Tra gli incontri con le potenziali famiglie adottive, le visite mediche, le serate a teatro dove recita Julián, e un viaggio inaspettato ad Amsterdam, i due amici trascorreranno insieme momenti di complicità e confronto indimenticabili. E il tutto sotto gli occhi vigili di Truman.

Humour e commozione insieme, a dimostrazione di come nella vita la vera amicizia possa essere più forte di ogni cosa.

Truman è un racconto che, con i registri lievi della commedia, s’interroga sugli affetti nei momenti più difficili della vita. “Ho scritto la sceneggiatura – afferma il regista alla Casa del cinema di Roma – mentre assistevo un familiare malato. Poi, dopo aver lavorato al film ‘Una pistola en cada mano’, ho completato la stesura del film ‘a freddo’ con Tomas Aragay”.

“La scelta di intitolare il film ‘Truman’ – prosegue il regista – è venuta in un secondo momento. All’inizio infatti, il cane non era neanche previsto nella storia, ma poi scrivendo la sceneggiatura abbiamo pensato che sarebbe stato utile creare un trio insieme ai due personaggi protagonisti e, allo stesso tempo, descrivere il film in maniera tale che non avesse una deriva troppo drammatica. Il titolo e la locandina, poi, aiutano a descrivere il film più come una commedia che come un film triste (che infatti non è)”.
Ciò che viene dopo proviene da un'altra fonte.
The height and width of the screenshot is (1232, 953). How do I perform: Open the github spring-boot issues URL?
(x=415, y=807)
“Il cane bullmastiff del film (che nella realtà si chiama Troilo) – conclude Cesc Gay – è deceduto dopo le riprese del film per una malattia e, quindi, abbiamo pensato che fosse anche un modo per dedicargli il film quello di intitolarlo con il suo nome”.
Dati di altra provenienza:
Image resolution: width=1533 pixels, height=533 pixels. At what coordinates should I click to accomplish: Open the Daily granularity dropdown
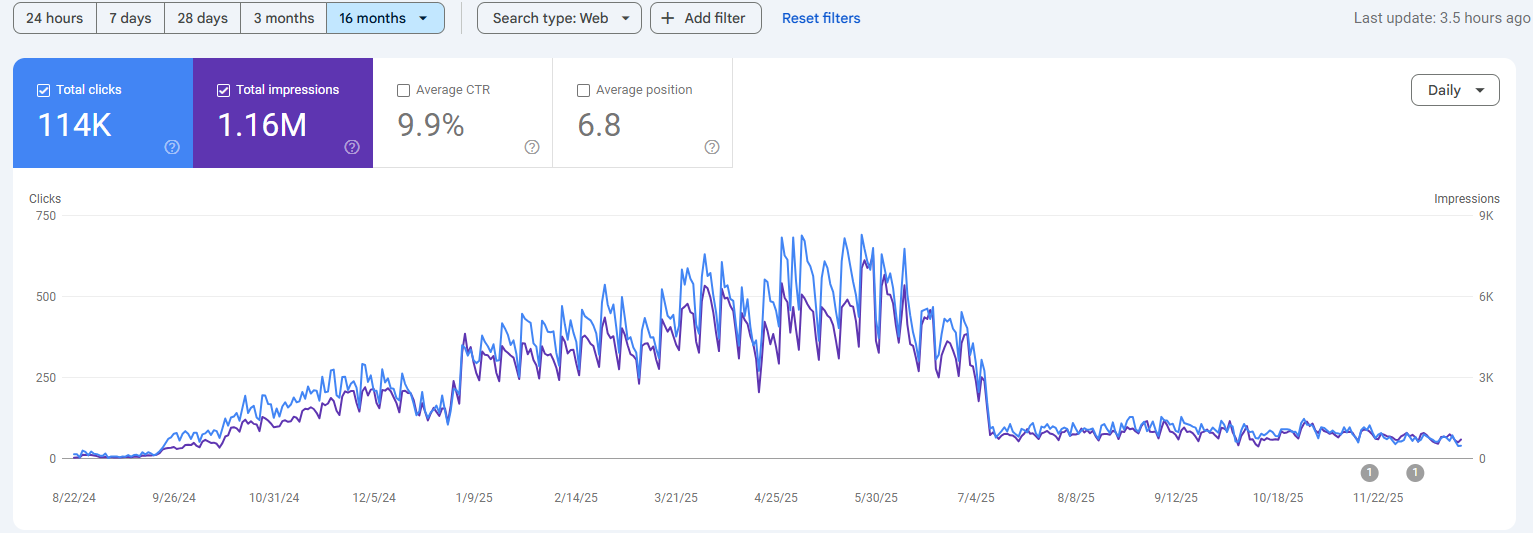1454,90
Per Javier Càmara partecipare a questo film è stato un privilegio, “perché è come se avessi sostenuto un master universitario”, conferma lo stesso attore spagnolo. “Inoltre – continua Javier Càmara – lavorare al fianco di Darin è stato come un vero miracolo. Abbiamo ‘piangiato’ (pianto) per tutto il tempo in cui abbiamo girato le scene del film insieme e ho deciso che io tra vent’anni, perché sono più giovane (non è vero), voglio essere come Ricardo Darin. Per noi spagnoli è un po’ come per voi italiani Toni Servillo o Silvio Orlando”.